**What to produce**
Lines before the one containing "Fallece Tim Curry, actor" are left out; output the rest of the data exactly, through the final line.

**Data excerpts**
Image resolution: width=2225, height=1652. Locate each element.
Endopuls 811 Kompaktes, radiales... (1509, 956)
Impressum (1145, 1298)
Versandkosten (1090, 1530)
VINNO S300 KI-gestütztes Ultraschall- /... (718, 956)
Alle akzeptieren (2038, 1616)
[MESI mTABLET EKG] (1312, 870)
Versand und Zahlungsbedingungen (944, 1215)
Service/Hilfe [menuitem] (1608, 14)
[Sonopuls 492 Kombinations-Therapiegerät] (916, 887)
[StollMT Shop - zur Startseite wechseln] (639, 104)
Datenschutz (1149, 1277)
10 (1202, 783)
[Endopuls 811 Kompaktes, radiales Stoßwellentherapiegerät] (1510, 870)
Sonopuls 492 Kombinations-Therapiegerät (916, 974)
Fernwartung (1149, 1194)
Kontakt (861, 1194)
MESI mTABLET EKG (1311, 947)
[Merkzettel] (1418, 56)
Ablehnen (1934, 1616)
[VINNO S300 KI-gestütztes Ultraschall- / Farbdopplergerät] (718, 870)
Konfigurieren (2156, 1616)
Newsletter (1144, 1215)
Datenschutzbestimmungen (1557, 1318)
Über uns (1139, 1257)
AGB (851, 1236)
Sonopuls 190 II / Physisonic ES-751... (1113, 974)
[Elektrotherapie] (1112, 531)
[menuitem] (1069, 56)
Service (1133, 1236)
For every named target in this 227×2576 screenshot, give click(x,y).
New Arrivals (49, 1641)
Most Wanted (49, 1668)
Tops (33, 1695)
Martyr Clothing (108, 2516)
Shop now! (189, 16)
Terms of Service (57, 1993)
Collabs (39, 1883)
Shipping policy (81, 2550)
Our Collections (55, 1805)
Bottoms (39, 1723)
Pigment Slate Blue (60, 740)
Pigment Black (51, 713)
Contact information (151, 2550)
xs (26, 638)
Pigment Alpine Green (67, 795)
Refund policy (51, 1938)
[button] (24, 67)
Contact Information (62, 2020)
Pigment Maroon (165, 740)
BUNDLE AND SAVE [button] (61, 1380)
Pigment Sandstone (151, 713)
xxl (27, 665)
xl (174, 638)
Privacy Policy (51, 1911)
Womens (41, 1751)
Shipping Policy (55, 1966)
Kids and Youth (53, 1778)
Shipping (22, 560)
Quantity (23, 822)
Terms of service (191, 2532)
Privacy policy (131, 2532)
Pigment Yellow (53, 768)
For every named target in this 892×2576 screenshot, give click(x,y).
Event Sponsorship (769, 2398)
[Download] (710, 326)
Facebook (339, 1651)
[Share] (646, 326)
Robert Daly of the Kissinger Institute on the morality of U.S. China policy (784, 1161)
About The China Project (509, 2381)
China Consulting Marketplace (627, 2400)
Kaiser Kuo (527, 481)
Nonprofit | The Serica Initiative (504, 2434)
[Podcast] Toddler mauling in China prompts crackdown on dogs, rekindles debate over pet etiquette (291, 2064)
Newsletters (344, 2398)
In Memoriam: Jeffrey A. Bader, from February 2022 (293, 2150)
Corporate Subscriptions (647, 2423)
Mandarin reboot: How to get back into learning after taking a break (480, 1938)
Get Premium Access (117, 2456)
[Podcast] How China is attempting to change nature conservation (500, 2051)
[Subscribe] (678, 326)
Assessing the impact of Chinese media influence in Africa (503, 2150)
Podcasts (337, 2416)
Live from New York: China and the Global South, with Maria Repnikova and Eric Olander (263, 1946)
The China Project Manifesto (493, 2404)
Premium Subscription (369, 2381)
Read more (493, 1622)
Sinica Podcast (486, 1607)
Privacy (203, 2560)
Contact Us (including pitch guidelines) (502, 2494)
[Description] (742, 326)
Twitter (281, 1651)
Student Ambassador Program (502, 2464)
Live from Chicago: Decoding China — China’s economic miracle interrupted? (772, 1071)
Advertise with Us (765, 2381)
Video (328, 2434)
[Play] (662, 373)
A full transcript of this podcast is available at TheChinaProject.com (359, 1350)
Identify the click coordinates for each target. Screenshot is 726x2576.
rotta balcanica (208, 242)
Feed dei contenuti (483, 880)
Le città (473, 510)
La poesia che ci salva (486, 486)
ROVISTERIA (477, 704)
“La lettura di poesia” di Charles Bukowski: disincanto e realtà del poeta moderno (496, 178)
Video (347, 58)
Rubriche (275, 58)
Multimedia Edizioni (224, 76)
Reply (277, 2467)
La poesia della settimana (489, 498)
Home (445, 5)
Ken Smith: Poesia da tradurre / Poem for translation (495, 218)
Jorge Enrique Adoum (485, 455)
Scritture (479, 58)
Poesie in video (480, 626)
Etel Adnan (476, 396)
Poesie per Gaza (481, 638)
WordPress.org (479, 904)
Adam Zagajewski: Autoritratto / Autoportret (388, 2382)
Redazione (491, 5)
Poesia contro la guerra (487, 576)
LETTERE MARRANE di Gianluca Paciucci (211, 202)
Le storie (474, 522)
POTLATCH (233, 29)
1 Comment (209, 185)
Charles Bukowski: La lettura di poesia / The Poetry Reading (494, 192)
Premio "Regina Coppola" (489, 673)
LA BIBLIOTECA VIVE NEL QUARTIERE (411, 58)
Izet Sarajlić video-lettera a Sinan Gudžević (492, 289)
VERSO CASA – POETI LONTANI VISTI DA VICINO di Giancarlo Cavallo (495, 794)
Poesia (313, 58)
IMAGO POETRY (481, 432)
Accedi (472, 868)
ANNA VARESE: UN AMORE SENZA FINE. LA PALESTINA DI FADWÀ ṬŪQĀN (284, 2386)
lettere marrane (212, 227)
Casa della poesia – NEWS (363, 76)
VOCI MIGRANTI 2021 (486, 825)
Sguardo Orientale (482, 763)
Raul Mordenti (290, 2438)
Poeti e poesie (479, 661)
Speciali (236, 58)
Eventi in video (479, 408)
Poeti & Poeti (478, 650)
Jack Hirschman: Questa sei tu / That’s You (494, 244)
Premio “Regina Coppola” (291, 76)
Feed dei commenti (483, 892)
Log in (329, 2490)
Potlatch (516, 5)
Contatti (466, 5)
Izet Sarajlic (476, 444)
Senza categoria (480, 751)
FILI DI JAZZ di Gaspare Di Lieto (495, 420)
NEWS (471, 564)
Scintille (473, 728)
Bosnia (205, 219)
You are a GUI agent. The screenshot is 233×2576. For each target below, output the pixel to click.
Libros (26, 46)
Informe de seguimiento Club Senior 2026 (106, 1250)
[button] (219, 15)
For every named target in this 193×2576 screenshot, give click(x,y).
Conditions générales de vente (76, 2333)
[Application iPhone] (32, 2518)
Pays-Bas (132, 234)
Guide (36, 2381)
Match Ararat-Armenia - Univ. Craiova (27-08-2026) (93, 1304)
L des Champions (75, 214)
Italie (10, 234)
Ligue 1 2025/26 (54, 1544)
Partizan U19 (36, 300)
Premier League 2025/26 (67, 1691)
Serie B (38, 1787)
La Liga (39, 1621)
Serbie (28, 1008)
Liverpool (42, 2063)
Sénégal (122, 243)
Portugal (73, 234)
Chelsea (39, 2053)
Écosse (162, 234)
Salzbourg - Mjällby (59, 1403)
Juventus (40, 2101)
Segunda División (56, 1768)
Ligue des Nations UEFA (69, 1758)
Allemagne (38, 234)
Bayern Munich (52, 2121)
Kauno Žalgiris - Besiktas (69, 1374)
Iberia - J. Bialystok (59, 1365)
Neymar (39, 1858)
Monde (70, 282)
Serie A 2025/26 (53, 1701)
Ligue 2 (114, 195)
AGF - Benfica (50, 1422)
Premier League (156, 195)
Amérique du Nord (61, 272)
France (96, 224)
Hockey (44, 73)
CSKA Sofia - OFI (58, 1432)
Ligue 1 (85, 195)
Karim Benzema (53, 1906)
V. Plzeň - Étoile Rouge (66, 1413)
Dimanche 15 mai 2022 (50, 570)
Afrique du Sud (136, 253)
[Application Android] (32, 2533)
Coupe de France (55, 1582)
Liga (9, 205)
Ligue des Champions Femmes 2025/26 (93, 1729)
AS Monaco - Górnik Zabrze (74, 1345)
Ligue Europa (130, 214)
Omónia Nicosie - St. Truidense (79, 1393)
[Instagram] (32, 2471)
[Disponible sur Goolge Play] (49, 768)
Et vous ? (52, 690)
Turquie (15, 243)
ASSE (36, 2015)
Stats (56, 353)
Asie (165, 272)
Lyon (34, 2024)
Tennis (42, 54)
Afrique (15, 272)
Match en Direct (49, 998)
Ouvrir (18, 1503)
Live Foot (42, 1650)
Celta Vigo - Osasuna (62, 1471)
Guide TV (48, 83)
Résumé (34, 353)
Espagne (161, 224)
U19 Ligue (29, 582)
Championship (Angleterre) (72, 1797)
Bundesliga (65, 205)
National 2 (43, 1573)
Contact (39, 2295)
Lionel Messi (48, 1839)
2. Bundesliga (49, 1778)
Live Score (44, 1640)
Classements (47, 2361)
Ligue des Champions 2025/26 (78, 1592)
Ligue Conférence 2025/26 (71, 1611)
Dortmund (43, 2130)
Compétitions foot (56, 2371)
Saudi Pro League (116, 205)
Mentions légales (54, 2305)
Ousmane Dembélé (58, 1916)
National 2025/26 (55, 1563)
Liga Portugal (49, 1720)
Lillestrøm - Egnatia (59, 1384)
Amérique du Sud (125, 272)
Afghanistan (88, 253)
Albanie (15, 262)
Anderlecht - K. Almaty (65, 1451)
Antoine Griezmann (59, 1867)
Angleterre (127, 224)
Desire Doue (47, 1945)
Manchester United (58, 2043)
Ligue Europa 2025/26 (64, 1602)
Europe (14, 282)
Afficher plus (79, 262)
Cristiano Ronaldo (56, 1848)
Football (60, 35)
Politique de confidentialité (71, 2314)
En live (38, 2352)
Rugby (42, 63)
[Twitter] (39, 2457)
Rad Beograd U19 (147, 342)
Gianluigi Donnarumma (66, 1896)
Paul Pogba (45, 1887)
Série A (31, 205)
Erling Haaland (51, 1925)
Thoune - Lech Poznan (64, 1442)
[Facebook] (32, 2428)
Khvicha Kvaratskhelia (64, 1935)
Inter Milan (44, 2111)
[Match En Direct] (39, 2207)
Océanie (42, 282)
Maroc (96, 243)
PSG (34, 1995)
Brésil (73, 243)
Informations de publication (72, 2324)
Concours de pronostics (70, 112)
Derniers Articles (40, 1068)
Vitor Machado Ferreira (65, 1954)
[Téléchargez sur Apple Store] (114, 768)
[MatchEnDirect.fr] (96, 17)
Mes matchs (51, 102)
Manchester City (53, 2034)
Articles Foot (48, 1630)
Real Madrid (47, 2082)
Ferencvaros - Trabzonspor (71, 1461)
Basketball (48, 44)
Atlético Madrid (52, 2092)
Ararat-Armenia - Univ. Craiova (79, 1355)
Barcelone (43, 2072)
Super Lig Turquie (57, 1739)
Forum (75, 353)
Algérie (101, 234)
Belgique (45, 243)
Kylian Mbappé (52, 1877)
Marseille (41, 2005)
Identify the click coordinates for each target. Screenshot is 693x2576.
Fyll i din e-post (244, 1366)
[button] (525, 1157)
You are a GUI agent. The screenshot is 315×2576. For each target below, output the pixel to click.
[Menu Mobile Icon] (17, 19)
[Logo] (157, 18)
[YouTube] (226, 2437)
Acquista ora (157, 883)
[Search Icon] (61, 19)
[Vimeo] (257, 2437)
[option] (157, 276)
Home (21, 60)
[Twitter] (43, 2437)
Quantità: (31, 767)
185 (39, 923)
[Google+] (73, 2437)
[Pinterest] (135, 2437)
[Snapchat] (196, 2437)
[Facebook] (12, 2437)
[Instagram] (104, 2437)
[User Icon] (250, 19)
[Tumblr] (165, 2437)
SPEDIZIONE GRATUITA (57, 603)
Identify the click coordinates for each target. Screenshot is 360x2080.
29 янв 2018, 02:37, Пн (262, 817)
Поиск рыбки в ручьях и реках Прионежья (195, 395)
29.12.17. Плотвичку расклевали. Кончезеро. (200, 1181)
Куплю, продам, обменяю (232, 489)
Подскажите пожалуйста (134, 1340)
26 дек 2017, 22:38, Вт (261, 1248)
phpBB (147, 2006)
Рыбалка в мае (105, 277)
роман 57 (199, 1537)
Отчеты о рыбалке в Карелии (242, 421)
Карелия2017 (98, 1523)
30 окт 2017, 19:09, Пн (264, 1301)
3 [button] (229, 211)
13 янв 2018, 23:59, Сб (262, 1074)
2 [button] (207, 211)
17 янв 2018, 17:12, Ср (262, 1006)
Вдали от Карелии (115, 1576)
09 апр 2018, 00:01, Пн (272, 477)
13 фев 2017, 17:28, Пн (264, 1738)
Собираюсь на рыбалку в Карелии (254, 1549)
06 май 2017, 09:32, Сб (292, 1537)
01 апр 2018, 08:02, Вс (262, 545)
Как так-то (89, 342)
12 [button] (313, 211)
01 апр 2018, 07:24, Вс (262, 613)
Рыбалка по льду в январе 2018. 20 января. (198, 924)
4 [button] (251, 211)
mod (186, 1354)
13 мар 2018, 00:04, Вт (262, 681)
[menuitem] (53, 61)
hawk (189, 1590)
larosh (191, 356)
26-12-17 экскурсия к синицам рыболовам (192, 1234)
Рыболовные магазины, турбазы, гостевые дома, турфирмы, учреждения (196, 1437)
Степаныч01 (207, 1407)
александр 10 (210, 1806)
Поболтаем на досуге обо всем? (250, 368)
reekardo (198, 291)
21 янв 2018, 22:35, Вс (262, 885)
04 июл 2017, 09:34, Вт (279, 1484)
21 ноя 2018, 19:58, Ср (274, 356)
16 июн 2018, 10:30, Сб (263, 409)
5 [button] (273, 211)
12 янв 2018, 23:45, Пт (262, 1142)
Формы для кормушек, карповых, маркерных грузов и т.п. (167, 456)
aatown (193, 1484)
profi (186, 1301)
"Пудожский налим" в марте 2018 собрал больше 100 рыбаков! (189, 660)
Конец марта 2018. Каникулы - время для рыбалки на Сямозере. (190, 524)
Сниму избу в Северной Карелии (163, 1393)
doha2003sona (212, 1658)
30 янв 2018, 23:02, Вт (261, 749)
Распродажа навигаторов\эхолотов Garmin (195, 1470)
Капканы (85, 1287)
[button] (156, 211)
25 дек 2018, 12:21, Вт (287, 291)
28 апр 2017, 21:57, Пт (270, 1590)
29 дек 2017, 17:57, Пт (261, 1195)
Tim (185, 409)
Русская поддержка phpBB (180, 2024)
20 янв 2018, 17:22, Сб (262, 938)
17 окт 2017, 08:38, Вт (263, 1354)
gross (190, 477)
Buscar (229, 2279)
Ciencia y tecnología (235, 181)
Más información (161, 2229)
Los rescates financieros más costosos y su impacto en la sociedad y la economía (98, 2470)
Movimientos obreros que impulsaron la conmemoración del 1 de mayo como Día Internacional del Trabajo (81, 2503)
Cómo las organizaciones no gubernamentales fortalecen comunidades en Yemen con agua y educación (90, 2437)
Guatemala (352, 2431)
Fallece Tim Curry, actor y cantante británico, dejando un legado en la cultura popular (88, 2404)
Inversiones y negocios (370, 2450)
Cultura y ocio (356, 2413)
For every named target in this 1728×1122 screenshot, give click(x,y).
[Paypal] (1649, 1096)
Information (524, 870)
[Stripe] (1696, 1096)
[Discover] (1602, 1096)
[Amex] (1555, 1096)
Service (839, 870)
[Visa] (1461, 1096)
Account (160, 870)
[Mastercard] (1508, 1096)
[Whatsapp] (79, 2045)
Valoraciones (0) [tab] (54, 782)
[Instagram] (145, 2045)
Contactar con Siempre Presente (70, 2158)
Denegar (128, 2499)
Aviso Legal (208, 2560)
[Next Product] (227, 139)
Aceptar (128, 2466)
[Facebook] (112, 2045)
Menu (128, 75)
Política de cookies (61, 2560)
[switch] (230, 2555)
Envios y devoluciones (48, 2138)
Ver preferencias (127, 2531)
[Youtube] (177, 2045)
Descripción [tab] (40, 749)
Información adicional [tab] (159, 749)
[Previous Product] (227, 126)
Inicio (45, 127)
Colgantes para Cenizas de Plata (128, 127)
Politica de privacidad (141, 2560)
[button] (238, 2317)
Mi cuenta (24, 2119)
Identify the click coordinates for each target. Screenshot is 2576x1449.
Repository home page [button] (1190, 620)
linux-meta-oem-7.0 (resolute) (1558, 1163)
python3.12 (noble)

**Answer below**
Fallece Tim Curry, actor y cantante británico, dejando un legado en la cultura popular (88, 2404)
Inversiones y negocios (370, 2450)
Cultura y ocio (356, 2413)
For every named target in this 1728×1122 screenshot, give click(x,y).
[Paypal] (1649, 1096)
Information (524, 870)
[Stripe] (1696, 1096)
[Discover] (1602, 1096)
[Amex] (1555, 1096)
Service (839, 870)
[Visa] (1461, 1096)
Account (160, 870)
[Mastercard] (1508, 1096)
[Whatsapp] (79, 2045)
Valoraciones (0) [tab] (54, 782)
[Instagram] (145, 2045)
Contactar con Siempre Presente (70, 2158)
Denegar (128, 2499)
Aviso Legal (208, 2560)
[Next Product] (227, 139)
Aceptar (128, 2466)
[Facebook] (112, 2045)
Menu (128, 75)
Política de cookies (61, 2560)
[switch] (230, 2555)
Envios y devoluciones (48, 2138)
Ver preferencias (127, 2531)
[Youtube] (177, 2045)
Descripción [tab] (40, 749)
Información adicional [tab] (159, 749)
[Previous Product] (227, 126)
Inicio (45, 127)
Colgantes para Cenizas de Plata (128, 127)
Politica de privacidad (141, 2560)
[button] (238, 2317)
Mi cuenta (24, 2119)
Identify the click coordinates for each target. Screenshot is 2576x1449.
Repository home page [button] (1190, 620)
linux-meta-oem-7.0 (resolute) (1558, 1163)
python3.12 (noble)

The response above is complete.